** Work required **
Word for word, set down the entries that follow.

==== Data shown

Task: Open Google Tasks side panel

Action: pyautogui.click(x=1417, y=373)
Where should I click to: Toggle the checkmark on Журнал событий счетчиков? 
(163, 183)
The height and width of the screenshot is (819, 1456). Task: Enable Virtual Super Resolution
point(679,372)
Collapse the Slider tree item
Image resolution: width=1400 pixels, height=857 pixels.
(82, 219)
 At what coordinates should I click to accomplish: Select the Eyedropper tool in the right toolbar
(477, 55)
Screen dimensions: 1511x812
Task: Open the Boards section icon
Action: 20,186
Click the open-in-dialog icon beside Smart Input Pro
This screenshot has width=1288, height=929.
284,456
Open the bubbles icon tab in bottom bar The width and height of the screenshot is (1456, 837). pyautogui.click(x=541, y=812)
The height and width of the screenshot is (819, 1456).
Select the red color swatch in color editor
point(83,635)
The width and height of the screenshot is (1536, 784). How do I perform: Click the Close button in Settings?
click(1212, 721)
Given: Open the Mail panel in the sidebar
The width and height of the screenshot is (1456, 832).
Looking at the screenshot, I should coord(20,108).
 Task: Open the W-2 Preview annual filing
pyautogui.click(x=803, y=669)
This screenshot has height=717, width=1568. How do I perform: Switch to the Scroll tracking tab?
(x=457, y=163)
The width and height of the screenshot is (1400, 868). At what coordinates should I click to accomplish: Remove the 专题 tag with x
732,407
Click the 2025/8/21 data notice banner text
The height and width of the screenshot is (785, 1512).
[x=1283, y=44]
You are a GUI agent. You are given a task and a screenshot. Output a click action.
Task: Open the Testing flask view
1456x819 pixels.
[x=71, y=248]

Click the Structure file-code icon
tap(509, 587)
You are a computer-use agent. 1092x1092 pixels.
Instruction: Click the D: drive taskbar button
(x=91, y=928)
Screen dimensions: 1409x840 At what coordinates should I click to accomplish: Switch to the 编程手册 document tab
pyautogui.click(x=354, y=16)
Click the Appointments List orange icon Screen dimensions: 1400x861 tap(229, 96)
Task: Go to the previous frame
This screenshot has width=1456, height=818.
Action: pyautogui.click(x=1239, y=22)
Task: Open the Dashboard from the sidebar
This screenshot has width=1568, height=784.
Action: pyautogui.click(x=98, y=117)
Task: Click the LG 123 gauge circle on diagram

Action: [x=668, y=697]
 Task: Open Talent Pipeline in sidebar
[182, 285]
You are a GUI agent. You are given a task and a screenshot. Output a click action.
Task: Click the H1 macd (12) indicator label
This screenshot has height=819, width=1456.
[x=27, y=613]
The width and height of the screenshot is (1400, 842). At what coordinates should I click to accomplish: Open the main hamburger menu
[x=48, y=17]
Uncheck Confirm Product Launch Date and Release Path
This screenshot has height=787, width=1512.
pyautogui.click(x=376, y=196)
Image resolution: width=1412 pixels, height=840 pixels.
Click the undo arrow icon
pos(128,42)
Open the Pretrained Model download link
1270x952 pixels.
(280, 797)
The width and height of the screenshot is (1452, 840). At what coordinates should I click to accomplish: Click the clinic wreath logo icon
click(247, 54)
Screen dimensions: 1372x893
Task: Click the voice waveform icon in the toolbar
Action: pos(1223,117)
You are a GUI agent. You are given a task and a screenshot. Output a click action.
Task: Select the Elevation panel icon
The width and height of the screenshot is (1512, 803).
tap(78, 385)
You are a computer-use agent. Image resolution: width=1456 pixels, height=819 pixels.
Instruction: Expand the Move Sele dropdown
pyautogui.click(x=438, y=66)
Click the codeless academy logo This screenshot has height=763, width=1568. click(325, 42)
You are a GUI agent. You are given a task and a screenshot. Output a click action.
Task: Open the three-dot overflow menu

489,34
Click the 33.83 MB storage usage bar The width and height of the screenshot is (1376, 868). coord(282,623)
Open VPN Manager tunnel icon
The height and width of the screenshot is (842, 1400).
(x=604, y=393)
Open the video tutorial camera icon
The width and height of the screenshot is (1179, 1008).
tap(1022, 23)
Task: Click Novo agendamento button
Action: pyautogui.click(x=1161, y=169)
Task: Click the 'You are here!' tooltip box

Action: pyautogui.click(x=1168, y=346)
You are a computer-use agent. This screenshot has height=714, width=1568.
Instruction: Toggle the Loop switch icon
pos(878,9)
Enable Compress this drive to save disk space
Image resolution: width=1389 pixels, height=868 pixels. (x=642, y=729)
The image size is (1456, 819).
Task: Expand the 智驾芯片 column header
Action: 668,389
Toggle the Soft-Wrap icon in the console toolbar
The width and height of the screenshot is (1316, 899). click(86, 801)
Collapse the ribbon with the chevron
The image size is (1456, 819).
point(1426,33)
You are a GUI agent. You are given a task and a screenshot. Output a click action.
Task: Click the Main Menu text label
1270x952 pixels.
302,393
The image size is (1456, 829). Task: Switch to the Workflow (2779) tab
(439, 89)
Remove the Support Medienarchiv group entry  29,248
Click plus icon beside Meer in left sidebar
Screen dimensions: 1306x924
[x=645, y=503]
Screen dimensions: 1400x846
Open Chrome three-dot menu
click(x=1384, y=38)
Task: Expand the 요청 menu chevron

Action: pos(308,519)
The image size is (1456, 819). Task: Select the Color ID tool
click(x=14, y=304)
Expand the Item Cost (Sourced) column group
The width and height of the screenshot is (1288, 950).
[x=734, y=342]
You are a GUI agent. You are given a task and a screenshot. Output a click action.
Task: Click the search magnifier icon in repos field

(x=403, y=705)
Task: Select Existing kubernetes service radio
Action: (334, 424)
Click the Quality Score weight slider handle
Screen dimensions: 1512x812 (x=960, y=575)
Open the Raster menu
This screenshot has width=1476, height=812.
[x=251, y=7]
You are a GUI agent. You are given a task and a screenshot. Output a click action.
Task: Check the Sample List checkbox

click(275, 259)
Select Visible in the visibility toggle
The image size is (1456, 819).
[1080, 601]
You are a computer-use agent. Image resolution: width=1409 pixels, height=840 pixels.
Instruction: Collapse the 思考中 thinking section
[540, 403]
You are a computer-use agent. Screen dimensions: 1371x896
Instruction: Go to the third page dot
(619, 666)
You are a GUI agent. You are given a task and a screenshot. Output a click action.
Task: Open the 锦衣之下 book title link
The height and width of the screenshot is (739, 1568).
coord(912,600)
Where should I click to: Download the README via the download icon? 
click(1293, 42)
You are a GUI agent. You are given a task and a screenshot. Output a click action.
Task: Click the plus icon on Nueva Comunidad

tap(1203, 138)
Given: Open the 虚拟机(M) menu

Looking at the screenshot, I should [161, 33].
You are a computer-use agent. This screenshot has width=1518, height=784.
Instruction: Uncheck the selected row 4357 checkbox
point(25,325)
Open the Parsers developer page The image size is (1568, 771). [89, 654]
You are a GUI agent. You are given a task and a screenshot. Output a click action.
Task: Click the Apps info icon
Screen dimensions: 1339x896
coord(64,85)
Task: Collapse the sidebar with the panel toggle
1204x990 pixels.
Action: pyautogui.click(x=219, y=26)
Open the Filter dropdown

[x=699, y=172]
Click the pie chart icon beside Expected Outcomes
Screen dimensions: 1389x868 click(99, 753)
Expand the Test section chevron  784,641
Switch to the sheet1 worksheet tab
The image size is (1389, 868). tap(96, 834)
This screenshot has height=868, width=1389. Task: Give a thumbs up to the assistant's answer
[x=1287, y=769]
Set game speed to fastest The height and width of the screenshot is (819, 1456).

========

** Exercise solution **
Task: Open Google Tasks side panel

Action: pyautogui.click(x=1417, y=373)
Where should I click to: Toggle the checkmark on Журнал событий счетчиков? 
(163, 183)
The height and width of the screenshot is (819, 1456). Task: Enable Virtual Super Resolution
point(679,372)
Collapse the Slider tree item
Image resolution: width=1400 pixels, height=857 pixels.
(82, 219)
 At what coordinates should I click to accomplish: Select the Eyedropper tool in the right toolbar
(477, 55)
Screen dimensions: 1511x812
Task: Open the Boards section icon
Action: 20,186
Click the open-in-dialog icon beside Smart Input Pro
This screenshot has width=1288, height=929.
284,456
Open the bubbles icon tab in bottom bar The width and height of the screenshot is (1456, 837). pyautogui.click(x=541, y=812)
The height and width of the screenshot is (819, 1456).
Select the red color swatch in color editor
point(83,635)
The width and height of the screenshot is (1536, 784). How do I perform: Click the Close button in Settings?
click(1212, 721)
Given: Open the Mail panel in the sidebar
The width and height of the screenshot is (1456, 832).
Looking at the screenshot, I should coord(20,108).
 Task: Open the W-2 Preview annual filing
pyautogui.click(x=803, y=669)
This screenshot has height=717, width=1568. How do I perform: Switch to the Scroll tracking tab?
(x=457, y=163)
The width and height of the screenshot is (1400, 868). At what coordinates should I click to accomplish: Remove the 专题 tag with x
732,407
Click the 2025/8/21 data notice banner text
The height and width of the screenshot is (785, 1512).
[x=1283, y=44]
You are a GUI agent. You are given a task and a screenshot. Output a click action.
Task: Open the Testing flask view
1456x819 pixels.
[x=71, y=248]

Click the Structure file-code icon
tap(509, 587)
You are a computer-use agent. 1092x1092 pixels.
Instruction: Click the D: drive taskbar button
(x=91, y=928)
Screen dimensions: 1409x840 At what coordinates should I click to accomplish: Switch to the 编程手册 document tab
pyautogui.click(x=354, y=16)
Click the Appointments List orange icon Screen dimensions: 1400x861 tap(229, 96)
Task: Go to the previous frame
This screenshot has width=1456, height=818.
Action: pyautogui.click(x=1239, y=22)
Task: Open the Dashboard from the sidebar
This screenshot has width=1568, height=784.
Action: pyautogui.click(x=98, y=117)
Task: Click the LG 123 gauge circle on diagram

Action: [x=668, y=697]
 Task: Open Talent Pipeline in sidebar
[182, 285]
You are a GUI agent. You are given a task and a screenshot. Output a click action.
Task: Click the H1 macd (12) indicator label
This screenshot has height=819, width=1456.
[x=27, y=613]
The width and height of the screenshot is (1400, 842). At what coordinates should I click to accomplish: Open the main hamburger menu
[x=48, y=17]
Uncheck Confirm Product Launch Date and Release Path
This screenshot has height=787, width=1512.
pyautogui.click(x=376, y=196)
Image resolution: width=1412 pixels, height=840 pixels.
Click the undo arrow icon
pos(128,42)
Open the Pretrained Model download link
1270x952 pixels.
(280, 797)
The width and height of the screenshot is (1452, 840). At what coordinates should I click to accomplish: Click the clinic wreath logo icon
click(247, 54)
Screen dimensions: 1372x893
Task: Click the voice waveform icon in the toolbar
Action: pos(1223,117)
You are a GUI agent. You are given a task and a screenshot. Output a click action.
Task: Select the Elevation panel icon
The width and height of the screenshot is (1512, 803).
tap(78, 385)
You are a computer-use agent. Image resolution: width=1456 pixels, height=819 pixels.
Instruction: Expand the Move Sele dropdown
pyautogui.click(x=438, y=66)
Click the codeless academy logo This screenshot has height=763, width=1568. click(325, 42)
You are a GUI agent. You are given a task and a screenshot. Output a click action.
Task: Open the three-dot overflow menu

489,34
Click the 33.83 MB storage usage bar The width and height of the screenshot is (1376, 868). coord(282,623)
Open VPN Manager tunnel icon
The height and width of the screenshot is (842, 1400).
(x=604, y=393)
Open the video tutorial camera icon
The width and height of the screenshot is (1179, 1008).
tap(1022, 23)
Task: Click Novo agendamento button
Action: pyautogui.click(x=1161, y=169)
Task: Click the 'You are here!' tooltip box

Action: pyautogui.click(x=1168, y=346)
You are a computer-use agent. This screenshot has height=714, width=1568.
Instruction: Toggle the Loop switch icon
pos(878,9)
Enable Compress this drive to save disk space
Image resolution: width=1389 pixels, height=868 pixels. (x=642, y=729)
The image size is (1456, 819).
Task: Expand the 智驾芯片 column header
Action: 668,389
Toggle the Soft-Wrap icon in the console toolbar
The width and height of the screenshot is (1316, 899). click(86, 801)
Collapse the ribbon with the chevron
The image size is (1456, 819).
point(1426,33)
You are a GUI agent. You are given a task and a screenshot. Output a click action.
Task: Click the Main Menu text label
1270x952 pixels.
302,393
The image size is (1456, 829). Task: Switch to the Workflow (2779) tab
(439, 89)
Remove the Support Medienarchiv group entry  29,248
Click plus icon beside Meer in left sidebar
Screen dimensions: 1306x924
[x=645, y=503]
Screen dimensions: 1400x846
Open Chrome three-dot menu
click(x=1384, y=38)
Task: Expand the 요청 menu chevron

Action: pos(308,519)
The image size is (1456, 819). Task: Select the Color ID tool
click(x=14, y=304)
Expand the Item Cost (Sourced) column group
The width and height of the screenshot is (1288, 950).
[x=734, y=342]
You are a GUI agent. You are given a task and a screenshot. Output a click action.
Task: Click the search magnifier icon in repos field

(x=403, y=705)
Task: Select Existing kubernetes service radio
Action: (334, 424)
Click the Quality Score weight slider handle
Screen dimensions: 1512x812 (x=960, y=575)
Open the Raster menu
This screenshot has width=1476, height=812.
[x=251, y=7]
You are a GUI agent. You are given a task and a screenshot. Output a click action.
Task: Check the Sample List checkbox

click(275, 259)
Select Visible in the visibility toggle
The image size is (1456, 819).
[1080, 601]
You are a computer-use agent. Image resolution: width=1409 pixels, height=840 pixels.
Instruction: Collapse the 思考中 thinking section
[540, 403]
You are a computer-use agent. Screen dimensions: 1371x896
Instruction: Go to the third page dot
(619, 666)
You are a GUI agent. You are given a task and a screenshot. Output a click action.
Task: Open the 锦衣之下 book title link
The height and width of the screenshot is (739, 1568).
coord(912,600)
Where should I click to: Download the README via the download icon? 
click(1293, 42)
You are a GUI agent. You are given a task and a screenshot. Output a click action.
Task: Click the plus icon on Nueva Comunidad

tap(1203, 138)
Given: Open the 虚拟机(M) menu

Looking at the screenshot, I should [161, 33].
You are a computer-use agent. This screenshot has width=1518, height=784.
Instruction: Uncheck the selected row 4357 checkbox
point(25,325)
Open the Parsers developer page The image size is (1568, 771). [89, 654]
You are a GUI agent. You are given a task and a screenshot. Output a click action.
Task: Click the Apps info icon
Screen dimensions: 1339x896
coord(64,85)
Task: Collapse the sidebar with the panel toggle
1204x990 pixels.
Action: pyautogui.click(x=219, y=26)
Open the Filter dropdown

[x=699, y=172]
Click the pie chart icon beside Expected Outcomes
Screen dimensions: 1389x868 click(99, 753)
Expand the Test section chevron  784,641
Switch to the sheet1 worksheet tab
The image size is (1389, 868). tap(96, 834)
This screenshot has height=868, width=1389. Task: Give a thumbs up to the assistant's answer
[x=1287, y=769]
Set game speed to fastest The height and width of the screenshot is (819, 1456).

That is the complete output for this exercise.